Wednesday December 1, 2010 12:47 Erin
12:52
Dr. Paul Christo: 
The major signs to be aware of consist of progressive weakenss/numbness in your legs or loss of bowel or bladder function. This can mean that a disc has herniated significantly against the spinal cord and merits a visit with your primary care doctor and spine surgeon. Loading the spine (downward pressure) from jogging, running, weigh lifting may worsen spine problems and should be performed cautiously.
Wednesday December 1, 2010 12:52 Dr. Paul Christo
12:54
[Comment From MattMatt: ] 
Pain meds seem to be the only way I can get relief from back pain [L3/4 & L5/S1 herniations and L1 compression fracture] but Vicodin is constipating & Darvon is being pulled off shelves for causing heart problems.
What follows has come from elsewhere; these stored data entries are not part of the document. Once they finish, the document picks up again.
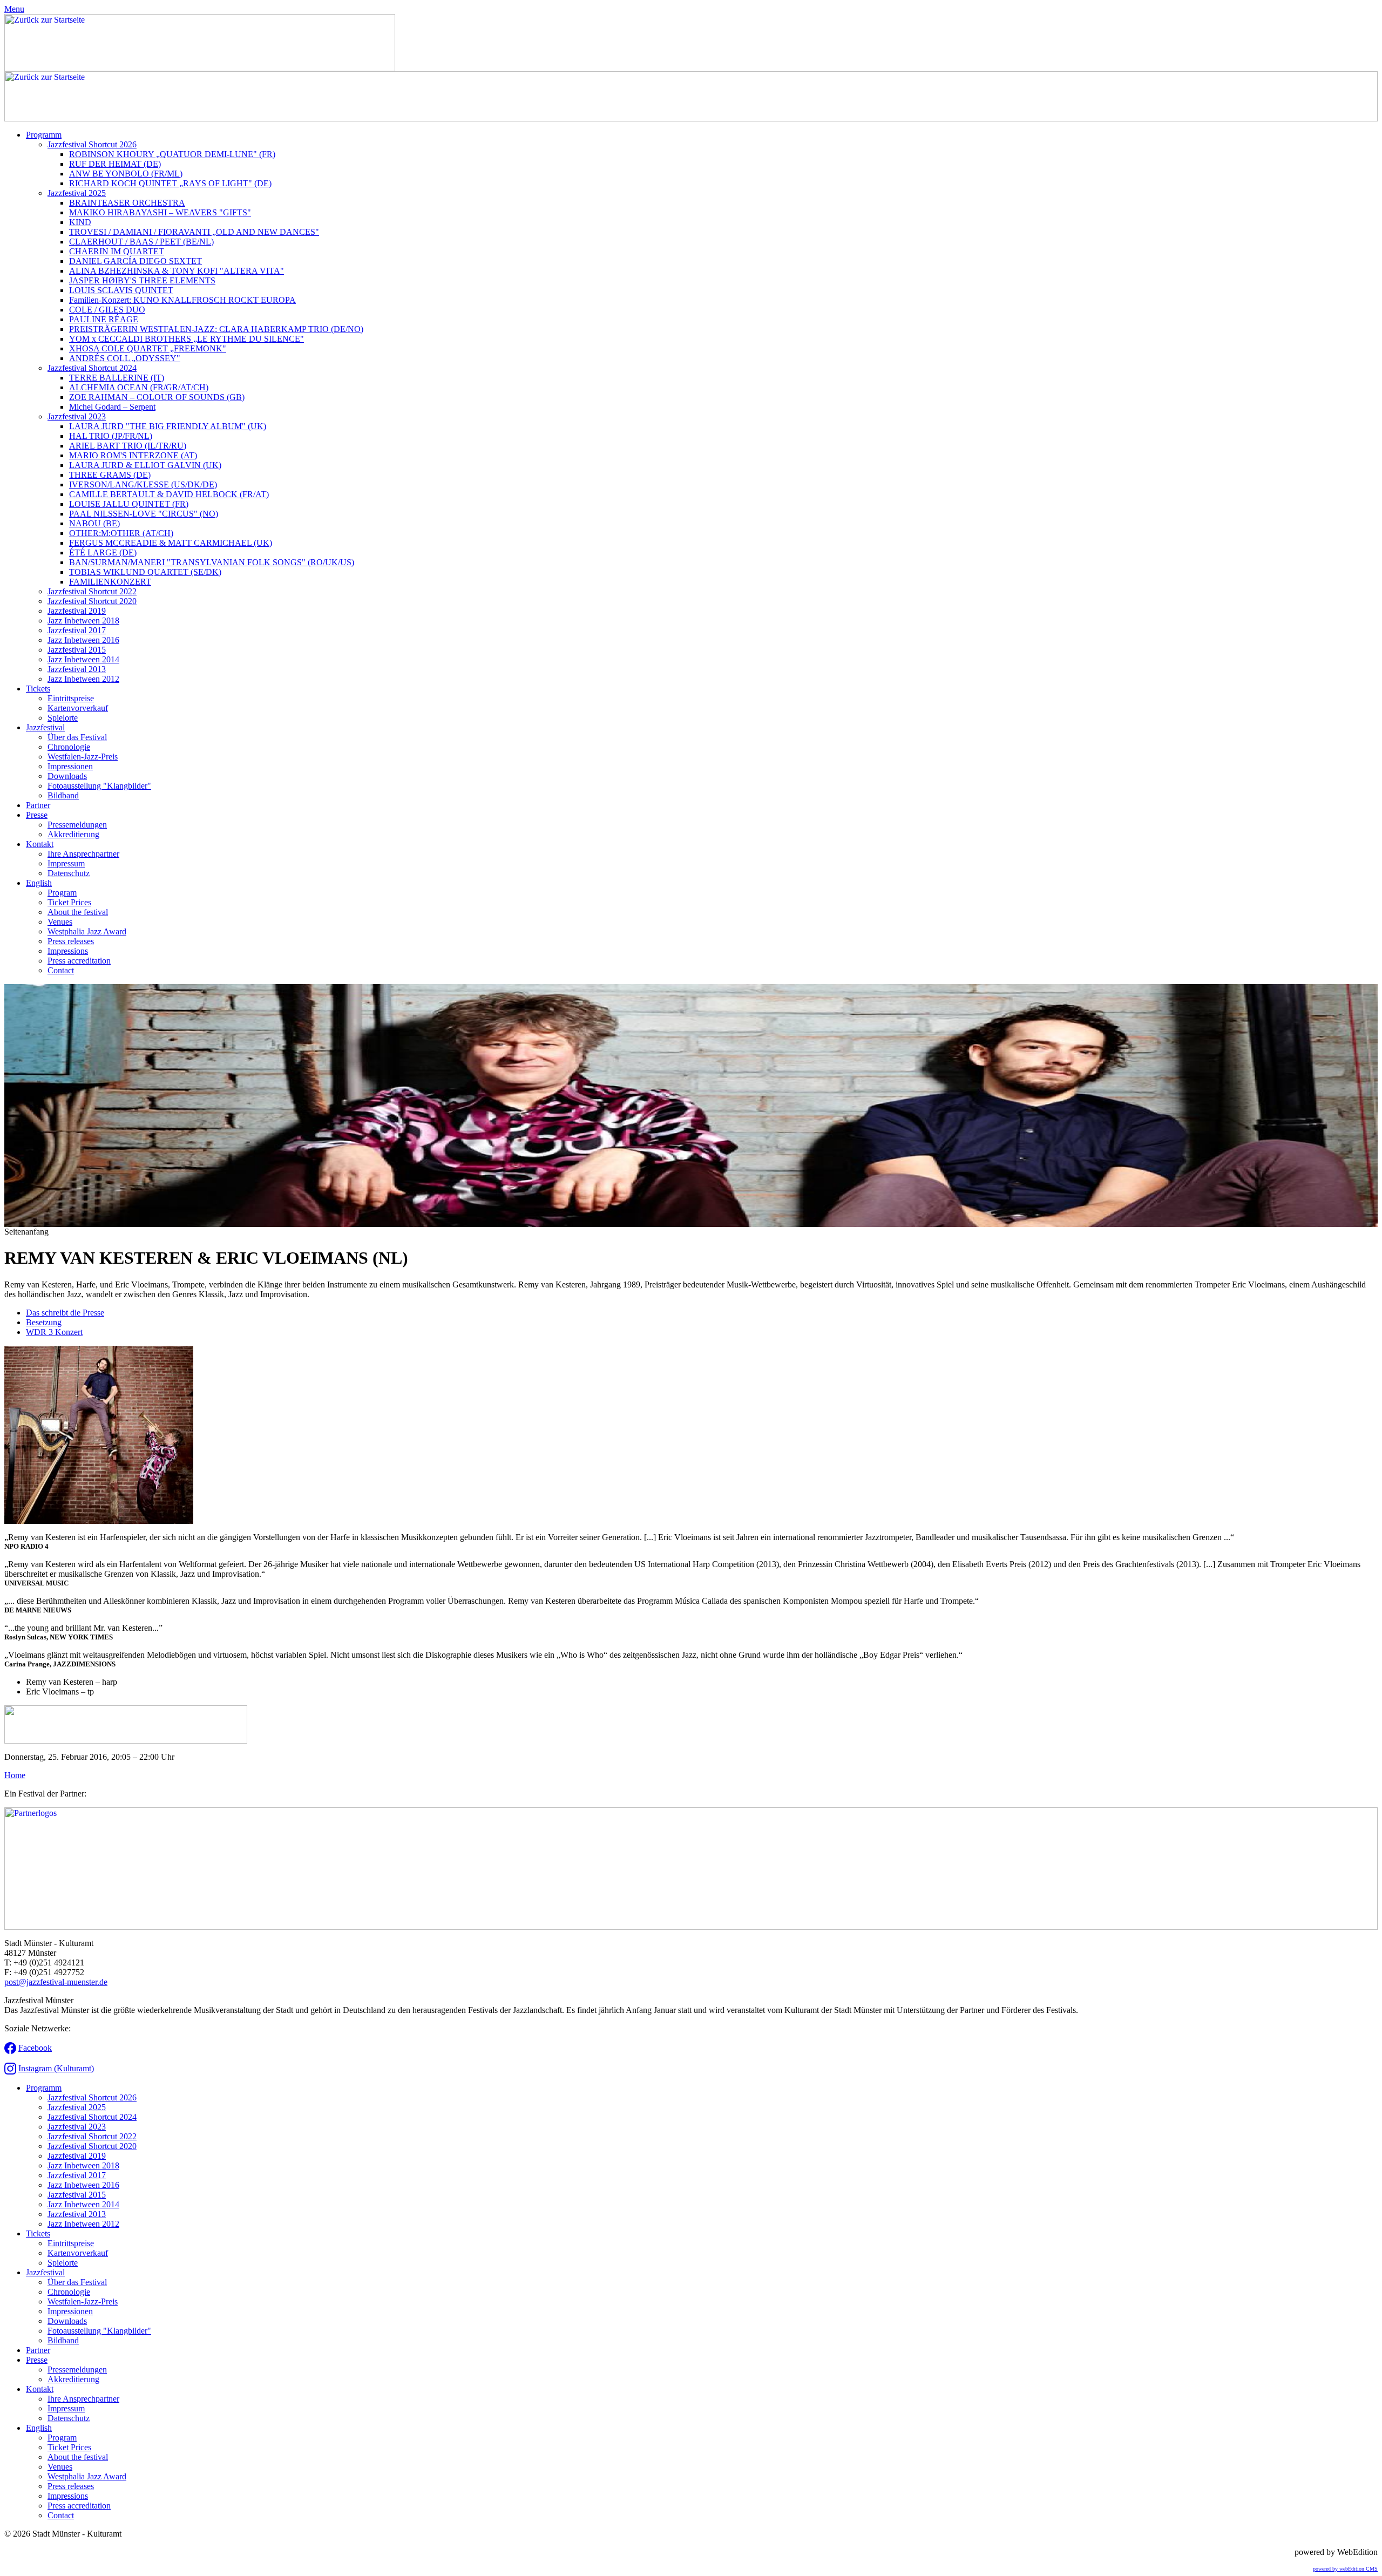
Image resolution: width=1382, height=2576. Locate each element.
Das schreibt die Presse (65, 1312)
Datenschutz (69, 873)
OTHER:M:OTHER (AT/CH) (121, 533)
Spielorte (63, 717)
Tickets (38, 688)
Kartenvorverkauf (78, 708)
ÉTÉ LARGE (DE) (103, 552)
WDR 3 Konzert (54, 1332)
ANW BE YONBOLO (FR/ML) (125, 173)
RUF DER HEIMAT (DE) (115, 163)
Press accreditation (79, 960)
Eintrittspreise (71, 698)
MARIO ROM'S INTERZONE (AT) (133, 455)
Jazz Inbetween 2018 (83, 620)
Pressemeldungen (77, 824)
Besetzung (44, 1322)
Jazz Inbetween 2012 (83, 678)
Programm (44, 134)
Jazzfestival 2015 (77, 649)
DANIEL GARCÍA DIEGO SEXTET (135, 261)
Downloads (67, 776)
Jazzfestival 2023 (77, 416)
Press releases (71, 941)
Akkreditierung (73, 834)
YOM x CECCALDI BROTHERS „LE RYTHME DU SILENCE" (186, 338)
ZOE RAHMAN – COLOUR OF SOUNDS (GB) (157, 397)
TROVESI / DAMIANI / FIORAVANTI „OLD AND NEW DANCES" (194, 231)
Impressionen (70, 766)
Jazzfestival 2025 (77, 193)
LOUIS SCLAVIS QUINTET (121, 290)
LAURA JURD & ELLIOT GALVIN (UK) (145, 465)
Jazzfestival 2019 (77, 610)
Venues (60, 921)
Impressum (66, 863)
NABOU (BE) (94, 523)
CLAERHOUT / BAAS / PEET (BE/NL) (141, 241)
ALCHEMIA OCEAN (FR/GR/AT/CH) (138, 387)
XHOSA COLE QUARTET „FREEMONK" (147, 348)
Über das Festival (77, 737)
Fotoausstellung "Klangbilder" (99, 785)
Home (14, 1775)
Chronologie (69, 746)
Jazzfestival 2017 (77, 630)
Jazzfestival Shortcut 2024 (92, 367)
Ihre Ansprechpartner (83, 853)
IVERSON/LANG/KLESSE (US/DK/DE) (143, 484)
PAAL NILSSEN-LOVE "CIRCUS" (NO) (143, 513)
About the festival (78, 912)
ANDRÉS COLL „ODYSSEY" (124, 358)
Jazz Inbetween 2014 (83, 659)
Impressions (68, 950)
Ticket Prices (69, 902)
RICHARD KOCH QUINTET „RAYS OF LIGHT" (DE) (170, 183)
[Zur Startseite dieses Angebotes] (199, 68)
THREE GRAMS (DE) (110, 474)
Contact (61, 970)
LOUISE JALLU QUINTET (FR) (128, 504)
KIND (80, 222)
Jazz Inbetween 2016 (83, 640)
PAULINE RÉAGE (103, 319)
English (39, 882)
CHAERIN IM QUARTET (116, 251)
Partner (38, 805)
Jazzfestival (45, 727)
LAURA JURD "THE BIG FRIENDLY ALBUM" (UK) (167, 426)
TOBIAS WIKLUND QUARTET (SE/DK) (145, 572)
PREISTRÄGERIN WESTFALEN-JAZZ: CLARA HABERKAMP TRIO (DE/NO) (216, 329)
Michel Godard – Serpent (112, 406)
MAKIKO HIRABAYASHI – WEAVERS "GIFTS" (160, 212)
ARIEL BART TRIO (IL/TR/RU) (127, 445)
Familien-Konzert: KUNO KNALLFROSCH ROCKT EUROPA (182, 299)
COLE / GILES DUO (107, 309)
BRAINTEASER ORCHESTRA (127, 202)
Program (62, 892)
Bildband (63, 795)
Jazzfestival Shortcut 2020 (92, 601)
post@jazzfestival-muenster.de (55, 1982)
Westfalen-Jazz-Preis (83, 756)
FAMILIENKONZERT (110, 581)
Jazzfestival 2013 (77, 669)
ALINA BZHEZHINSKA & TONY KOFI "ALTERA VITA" (176, 270)
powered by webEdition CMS (1345, 2569)
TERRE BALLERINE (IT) (116, 377)
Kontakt (39, 844)
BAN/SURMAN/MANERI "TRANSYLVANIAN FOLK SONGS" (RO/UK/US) (211, 562)
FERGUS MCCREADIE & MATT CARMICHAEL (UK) (170, 542)
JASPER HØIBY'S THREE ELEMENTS (142, 280)
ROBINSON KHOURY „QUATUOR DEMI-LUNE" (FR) (172, 154)
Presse (37, 814)
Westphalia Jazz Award (87, 931)
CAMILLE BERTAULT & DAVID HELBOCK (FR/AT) (169, 494)
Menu (14, 8)
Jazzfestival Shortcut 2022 (92, 591)
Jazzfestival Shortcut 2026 (92, 144)
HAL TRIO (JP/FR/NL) (110, 435)
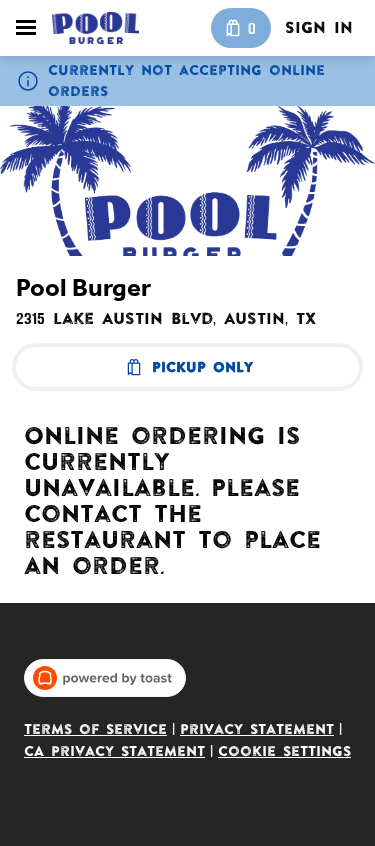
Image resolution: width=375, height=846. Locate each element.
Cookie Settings (284, 751)
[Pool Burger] (95, 28)
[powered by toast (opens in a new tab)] (105, 678)
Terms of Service (95, 729)
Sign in (319, 28)
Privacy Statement (257, 729)
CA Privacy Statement (114, 751)
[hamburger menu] (26, 28)
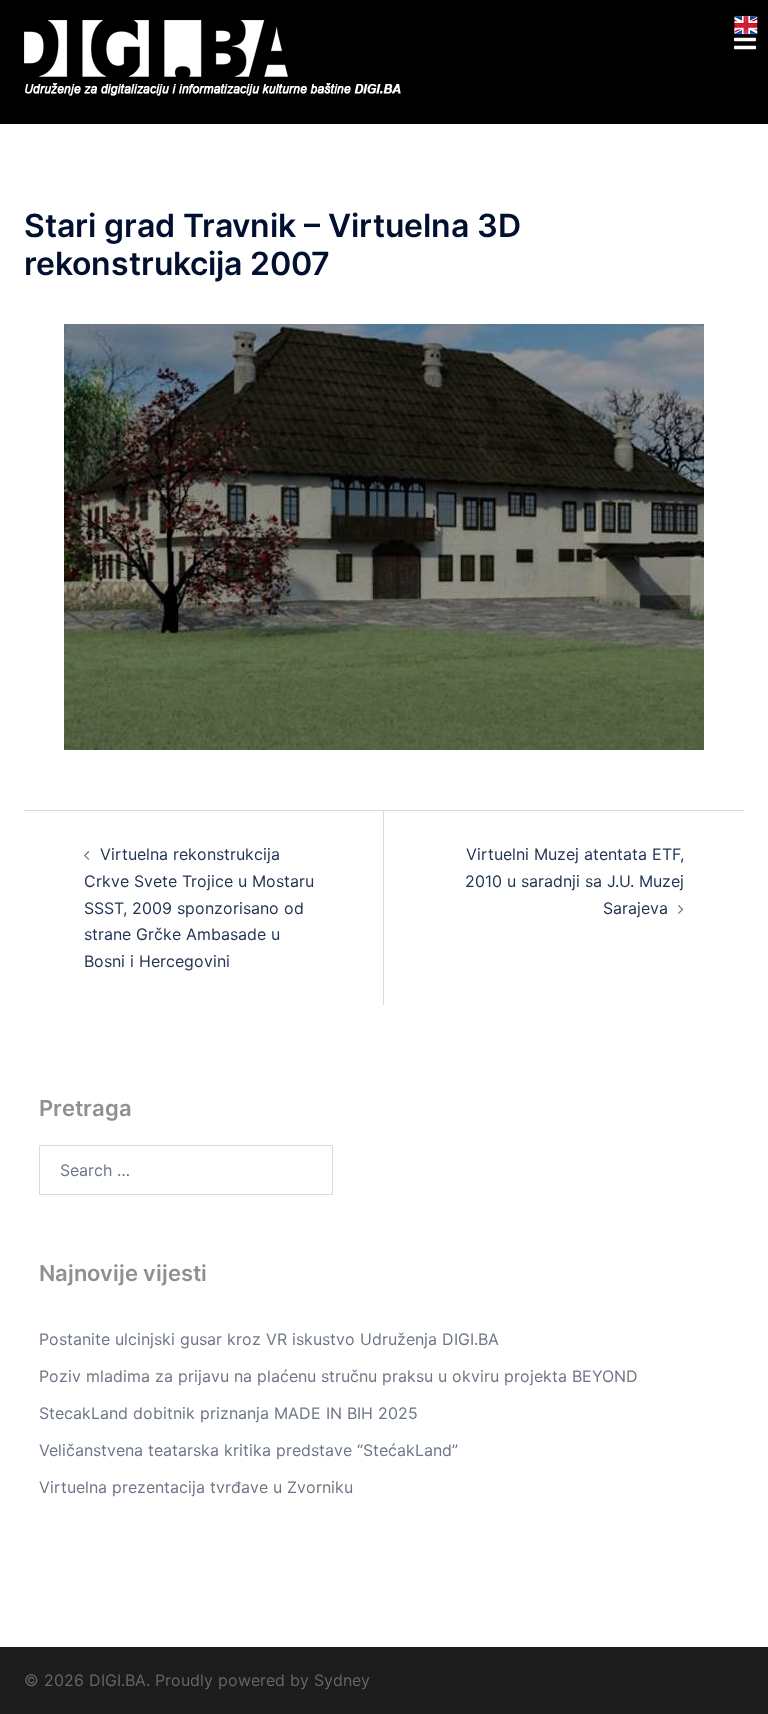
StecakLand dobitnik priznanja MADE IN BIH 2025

Additionally, they dont work when I have the occasional slipped disc which causes extreme sciatica though it usually only lasts 2-3 days max. Motrin 600 is ineffective. I'm kind of reluctant to use oxycontin / oxycodone because of all the horror stories surrounding them although Vicodin seem to have it's own stories too. What med/s or treatment would you reccommend?
Wednesday December 1, 2010 12:54 Matt
12:57
Dr. Paul Christo: 
Nerve blocks (injections with local anesthetic and steroid) can be helpul. Non-opioids such as gabapentin (neurontin), pregabalin (lyrica), and a group of medications called tricyclic antidepressants (nortriptyline) can help ease shooting leg pain (sciatica). Surgery may be option as well. Finally, a device called a spinal cord stimulator has been shown to be effective in controlling sciatica like pain.
Wednesday December 1, 2010 12:57 Dr. Paul Christo
12:59
Baltimore Sun Health: 
Thanks for all of your great questions. This all the time we have for today. We'll be back in two weeks to discuss another pain topic.
Wednesday December 1, 2010 12:59 Baltimore Sun Health
12:59
Dr. Paul Christo: 
Thank you for your questions. I'll be back in 2 weeks to address another topic on pain. I hope that this was helpful.